Information shown.

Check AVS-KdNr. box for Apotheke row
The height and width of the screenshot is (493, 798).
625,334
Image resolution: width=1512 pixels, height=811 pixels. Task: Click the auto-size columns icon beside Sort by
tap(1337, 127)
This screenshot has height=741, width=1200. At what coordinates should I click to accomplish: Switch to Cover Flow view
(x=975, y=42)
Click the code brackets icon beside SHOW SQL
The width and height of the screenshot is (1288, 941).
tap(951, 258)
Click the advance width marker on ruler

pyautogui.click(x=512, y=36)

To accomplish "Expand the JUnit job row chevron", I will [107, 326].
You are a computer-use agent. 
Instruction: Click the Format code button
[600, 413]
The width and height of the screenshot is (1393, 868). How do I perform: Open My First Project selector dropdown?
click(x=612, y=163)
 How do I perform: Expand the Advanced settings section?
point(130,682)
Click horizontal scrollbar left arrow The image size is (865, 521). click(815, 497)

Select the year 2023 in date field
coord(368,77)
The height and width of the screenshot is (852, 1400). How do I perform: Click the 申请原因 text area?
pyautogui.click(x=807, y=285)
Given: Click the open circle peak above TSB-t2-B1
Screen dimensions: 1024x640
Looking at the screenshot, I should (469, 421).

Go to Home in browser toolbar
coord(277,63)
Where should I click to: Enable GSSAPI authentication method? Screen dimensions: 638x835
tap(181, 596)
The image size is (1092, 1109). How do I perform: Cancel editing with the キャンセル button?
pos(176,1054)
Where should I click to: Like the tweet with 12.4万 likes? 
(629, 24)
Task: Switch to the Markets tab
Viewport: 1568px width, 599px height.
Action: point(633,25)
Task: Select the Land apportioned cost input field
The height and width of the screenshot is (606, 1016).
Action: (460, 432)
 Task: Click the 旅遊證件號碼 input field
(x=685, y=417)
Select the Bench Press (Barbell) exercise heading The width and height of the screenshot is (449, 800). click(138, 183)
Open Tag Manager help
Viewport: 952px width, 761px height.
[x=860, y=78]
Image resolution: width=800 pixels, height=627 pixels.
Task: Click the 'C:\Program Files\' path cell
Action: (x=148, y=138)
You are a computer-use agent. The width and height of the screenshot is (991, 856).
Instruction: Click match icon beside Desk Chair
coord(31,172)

What you have to do.
Filter the records for lines holding the string "agent". Copy each one.

Output for this exercise.
You are a computer-use agent. 
You are a computer-use agent. The width and height of the screenshot is (991, 856).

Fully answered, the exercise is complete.